Despite past panchromatic observations of the innermost part of the Milky Way , the overall structure of the Galactic Centre ( GC ) remains enigmatic in terms of geometry .
In this paper , we aim to show how polarimetry can probe the three-dimensional position of the molecular material in the central \sim 100 pc of the GC .
We investigate a model where the central supermassive black hole Sgr A ^ { * } is radiatively coupled to a fragmented circumnuclear disc ( CND ) , an elliptical twisted ring representative of the central molecular zone ( CMZ ) , and the two main , bright molecular clouds Sgr B2 and Sgr C. 8 – 35 keV integrated polarization mapping reveals that Sgr B2 and Sgr C , situated at the two sides of the CMZ , present the highest polarization degrees ( 66.5 and 47.8 per cent respectively ) , both associated with a polarization position angle \psi = 90 ^ { \circ } ( normal to the scattering plane ) .
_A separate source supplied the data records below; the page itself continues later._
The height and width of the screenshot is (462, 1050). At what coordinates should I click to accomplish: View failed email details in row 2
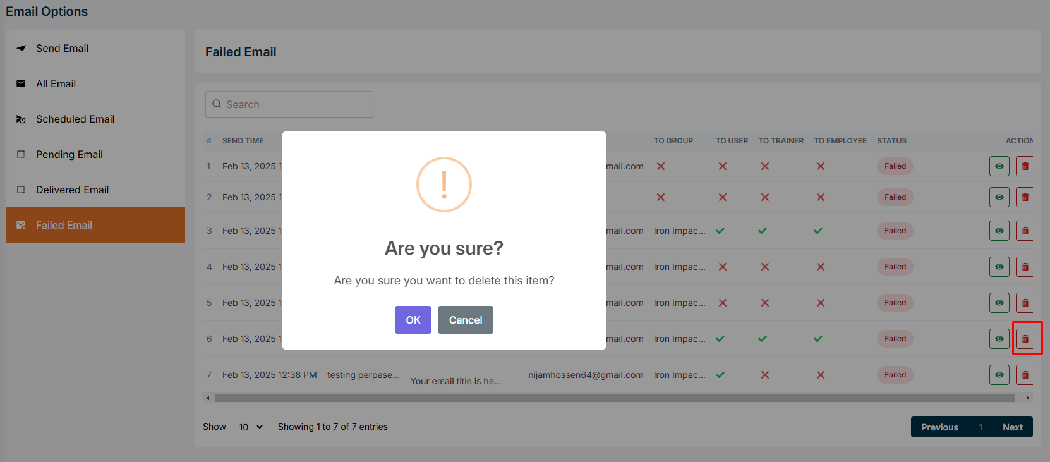(x=999, y=197)
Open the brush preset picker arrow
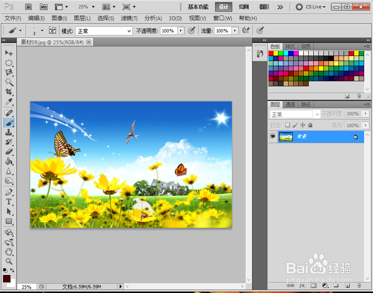Image resolution: width=373 pixels, height=293 pixels. [x=19, y=30]
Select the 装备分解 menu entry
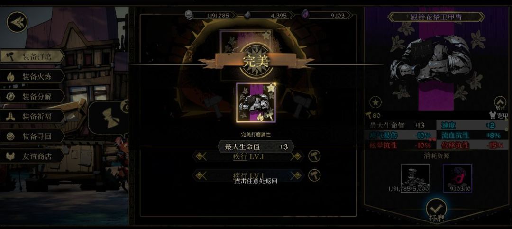The image size is (512, 229). 32,97
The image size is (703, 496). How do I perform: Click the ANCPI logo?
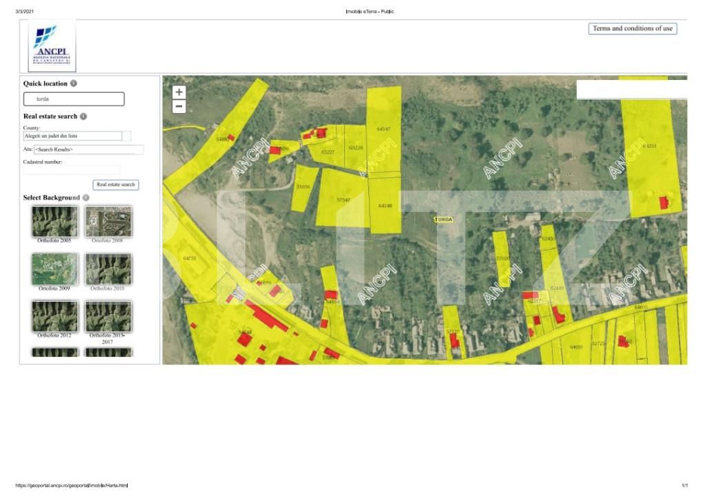coord(52,45)
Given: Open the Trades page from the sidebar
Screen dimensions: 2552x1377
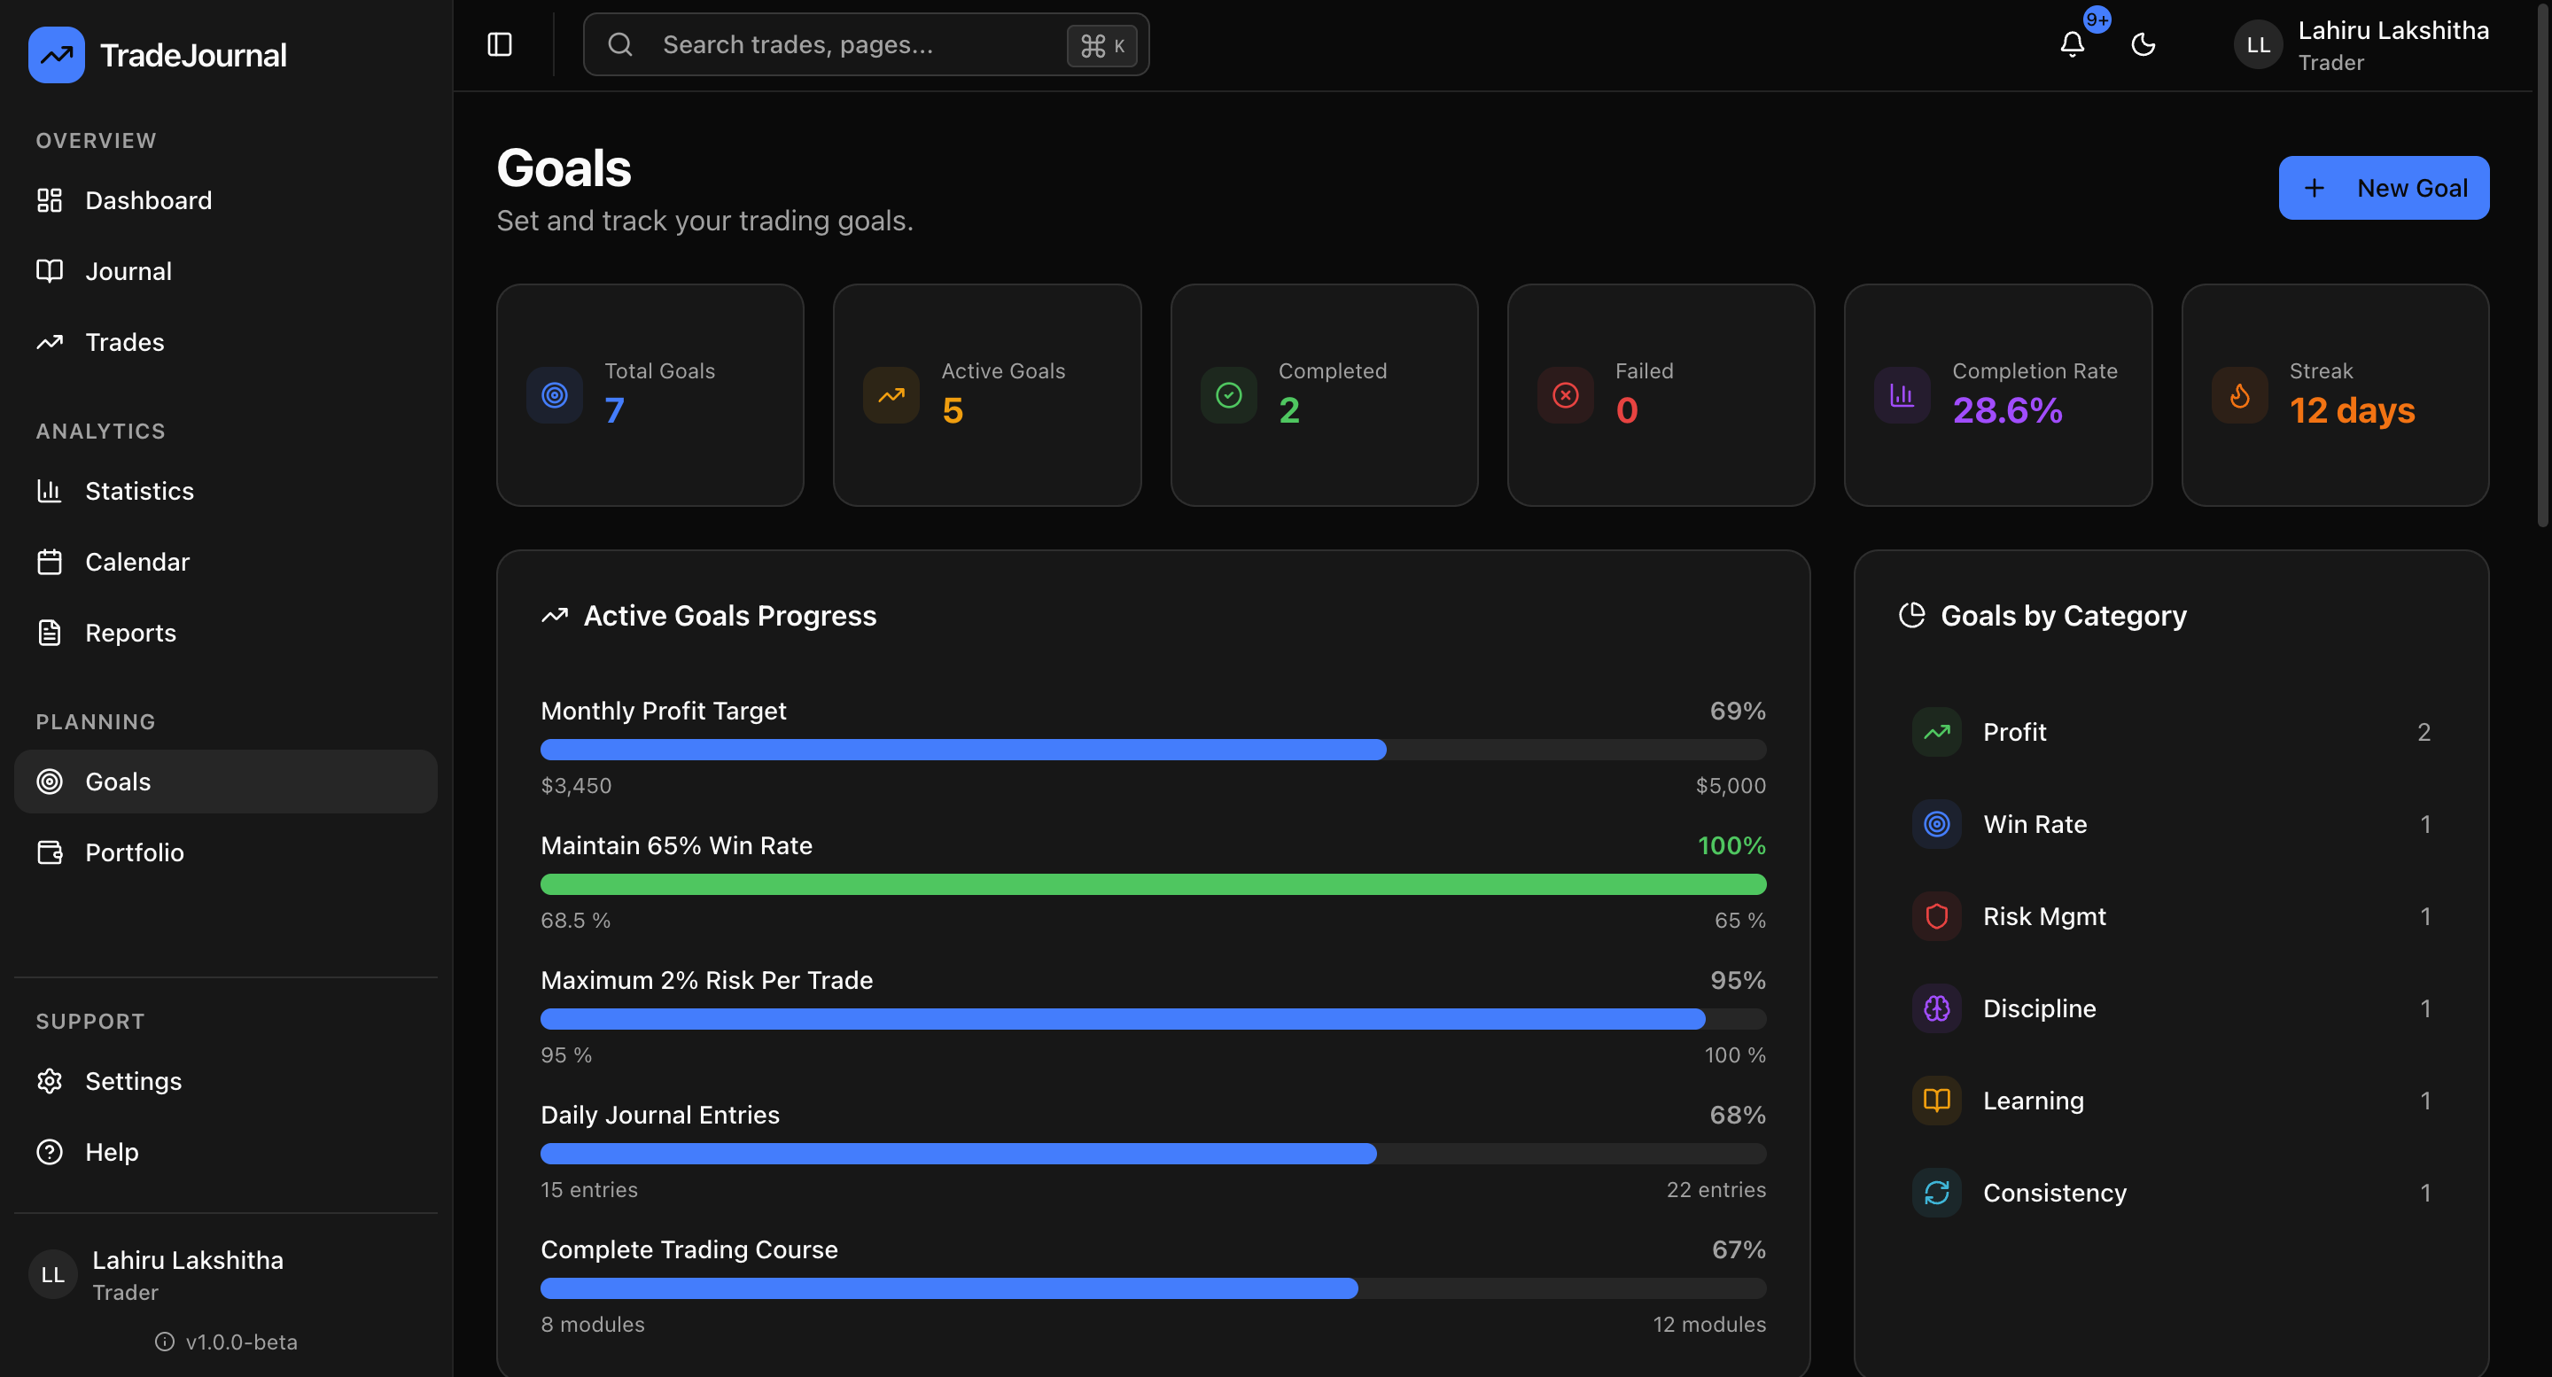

The CND shows a lower polarization degree , 1.0 per cent with \psi = -20.5 ^ { \circ } , tracing the inclination of the CND with respect to the Galactic plane .
The CMZ polarization is spatially variable .
We also consider a range of spatial locations for Sgr A ^ { * } and the reprocessing media , and investigate how the modeled three-dimensional geometry influences the resulting GC polarization .
The two reflection nebulae are found to always produce high polarization degrees ( \gg 10 per cent ) .
We show that a 500 ks observation with a broadband polarimeter could constrain the location and the morphology of the scattering material with respect to the emitting source , revealing the past activity of Sgr A ^ { * } .